**The problem**. Rewrite every item below, substituting "point" for each occurrence of "coordinate pair" and leaving everything else unchanged.

Stored items
::::::::::

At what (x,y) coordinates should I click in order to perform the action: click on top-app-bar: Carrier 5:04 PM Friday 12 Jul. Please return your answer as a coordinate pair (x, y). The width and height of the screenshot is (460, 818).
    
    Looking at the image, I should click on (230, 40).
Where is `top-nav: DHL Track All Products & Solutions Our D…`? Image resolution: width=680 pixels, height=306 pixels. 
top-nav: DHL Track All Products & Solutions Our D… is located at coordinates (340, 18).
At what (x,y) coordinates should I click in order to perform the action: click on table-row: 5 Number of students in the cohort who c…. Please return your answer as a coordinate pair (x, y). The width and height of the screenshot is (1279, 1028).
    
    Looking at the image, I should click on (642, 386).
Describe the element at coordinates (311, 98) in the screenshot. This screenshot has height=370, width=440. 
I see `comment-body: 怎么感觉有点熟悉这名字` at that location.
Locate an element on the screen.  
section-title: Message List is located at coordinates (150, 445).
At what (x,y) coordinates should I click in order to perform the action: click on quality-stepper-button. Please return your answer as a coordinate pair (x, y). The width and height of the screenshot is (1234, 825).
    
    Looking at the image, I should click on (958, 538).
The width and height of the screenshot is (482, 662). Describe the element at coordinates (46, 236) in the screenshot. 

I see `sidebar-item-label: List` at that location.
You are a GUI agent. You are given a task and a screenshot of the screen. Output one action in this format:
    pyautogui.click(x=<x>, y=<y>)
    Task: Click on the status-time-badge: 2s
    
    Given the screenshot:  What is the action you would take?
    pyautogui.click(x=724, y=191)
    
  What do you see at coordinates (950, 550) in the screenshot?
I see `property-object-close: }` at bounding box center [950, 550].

::::::::::

**Answer to this task**.
At what (x,y) coordinates should I click in order to perform the action: click on top-app-bar: Carrier 5:04 PM Friday 12 Jul. Please return your answer as a point (x, y). The width and height of the screenshot is (460, 818).
    
    Looking at the image, I should click on (230, 40).
Where is `top-nav: DHL Track All Products & Solutions Our D…`? Image resolution: width=680 pixels, height=306 pixels. 
top-nav: DHL Track All Products & Solutions Our D… is located at coordinates (340, 18).
At what (x,y) coordinates should I click in order to perform the action: click on table-row: 5 Number of students in the cohort who c…. Please return your answer as a point (x, y). The width and height of the screenshot is (1279, 1028).
    
    Looking at the image, I should click on (642, 386).
Describe the element at coordinates (311, 98) in the screenshot. This screenshot has height=370, width=440. 
I see `comment-body: 怎么感觉有点熟悉这名字` at that location.
Locate an element on the screen.  
section-title: Message List is located at coordinates (150, 445).
At what (x,y) coordinates should I click in order to perform the action: click on quality-stepper-button. Please return your answer as a point (x, y). The width and height of the screenshot is (1234, 825).
    
    Looking at the image, I should click on (958, 538).
The width and height of the screenshot is (482, 662). Describe the element at coordinates (46, 236) in the screenshot. 

I see `sidebar-item-label: List` at that location.
You are a GUI agent. You are given a task and a screenshot of the screen. Output one action in this format:
    pyautogui.click(x=<x>, y=<y>)
    Task: Click on the status-time-badge: 2s
    
    Given the screenshot:  What is the action you would take?
    pyautogui.click(x=724, y=191)
    
  What do you see at coordinates (950, 550) in the screenshot?
I see `property-object-close: }` at bounding box center [950, 550].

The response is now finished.